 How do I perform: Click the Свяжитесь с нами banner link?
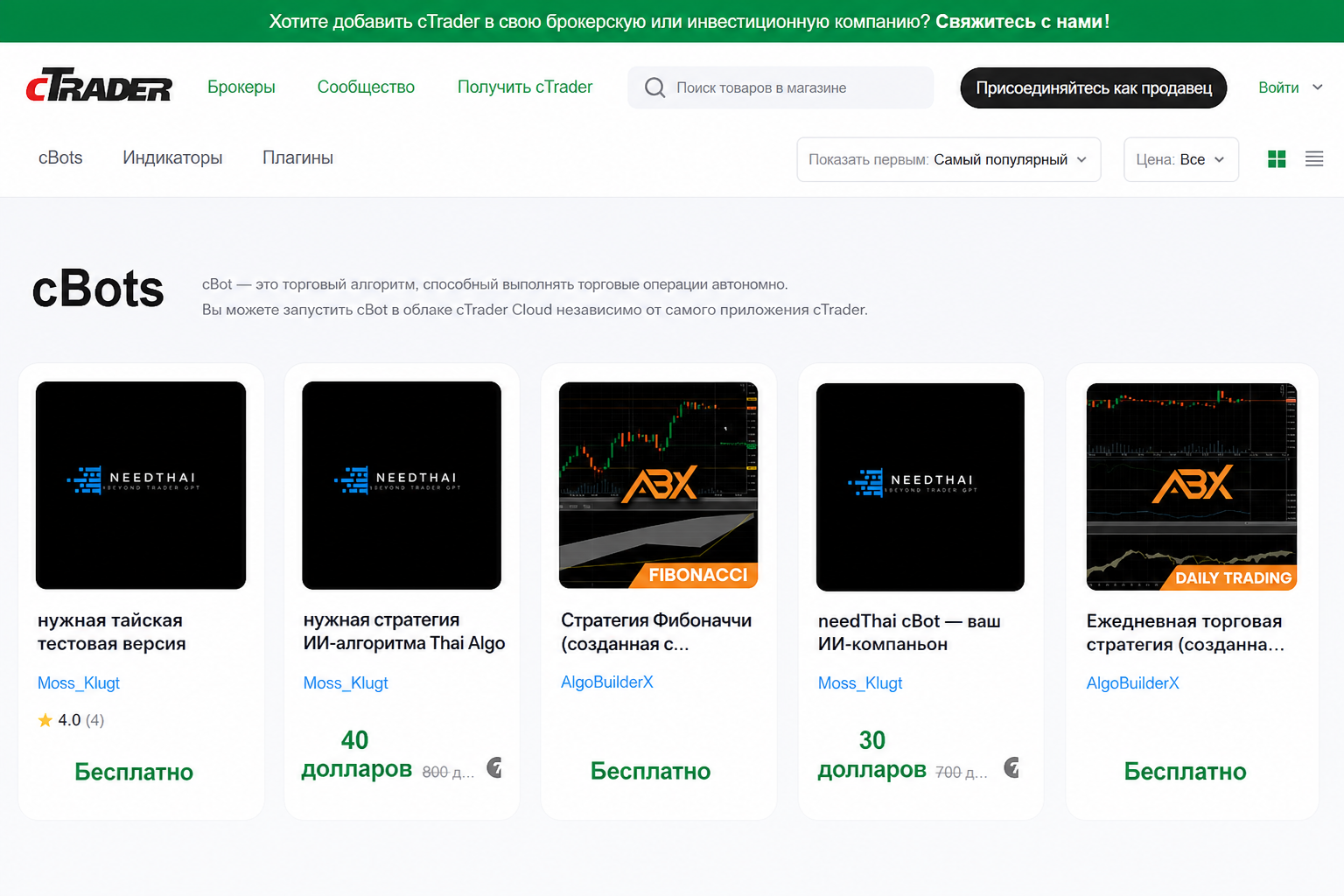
---
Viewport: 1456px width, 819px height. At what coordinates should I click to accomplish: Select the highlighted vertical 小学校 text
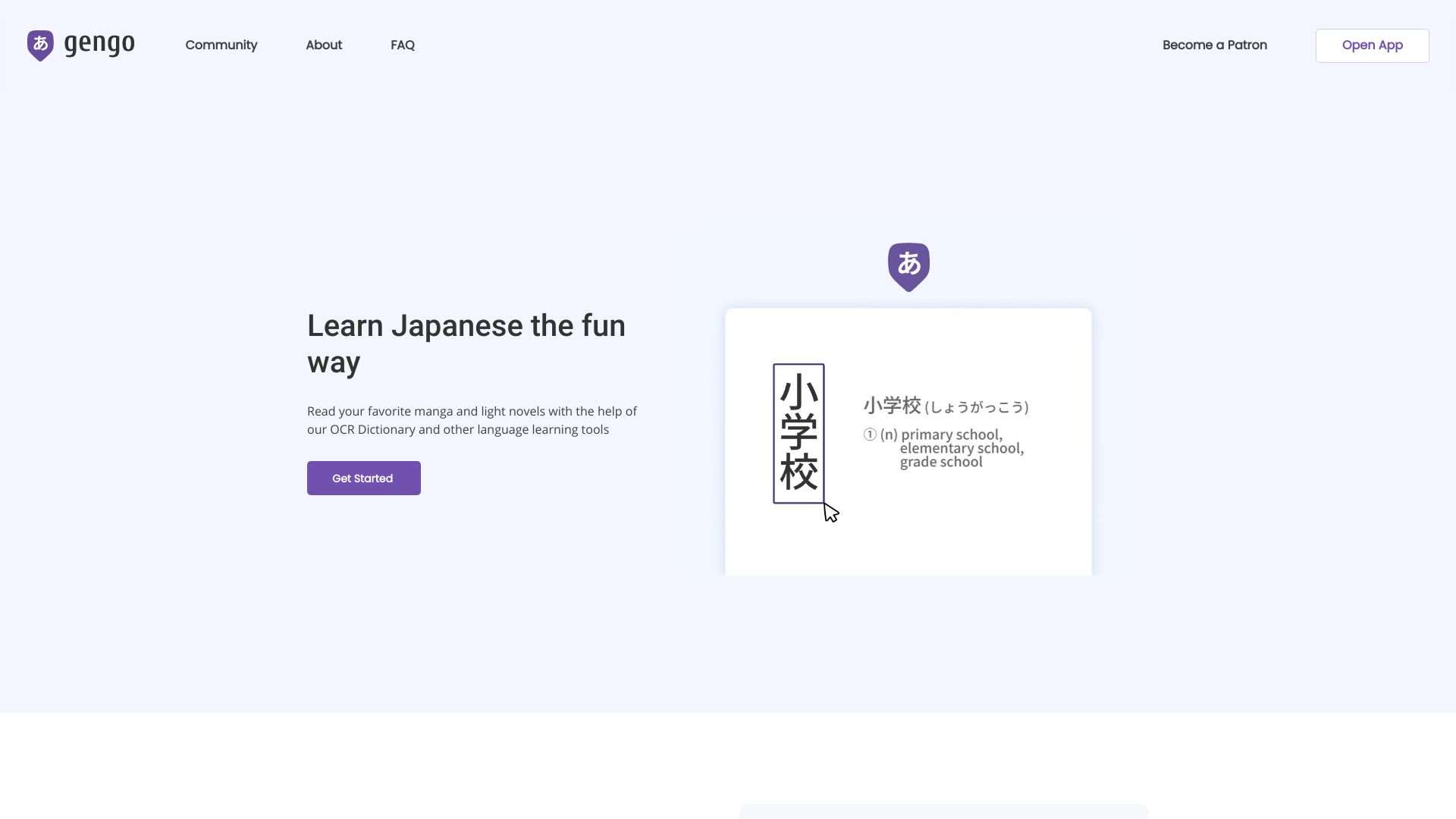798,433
* * *
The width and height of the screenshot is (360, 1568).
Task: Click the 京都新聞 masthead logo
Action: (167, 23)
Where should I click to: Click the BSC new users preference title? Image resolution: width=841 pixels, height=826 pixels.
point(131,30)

▶ _Task directions_
Copy each line of the records above that contains the word "should", treating uppercase and lowercase as different.

▶ _Response to the exercise_
Viewport: 1456px width, 819px height. At what coordinates should I click to accomplish: Select the highlighted vertical 小学校 text
Where should I click to: Click the BSC new users preference title? Image resolution: width=841 pixels, height=826 pixels.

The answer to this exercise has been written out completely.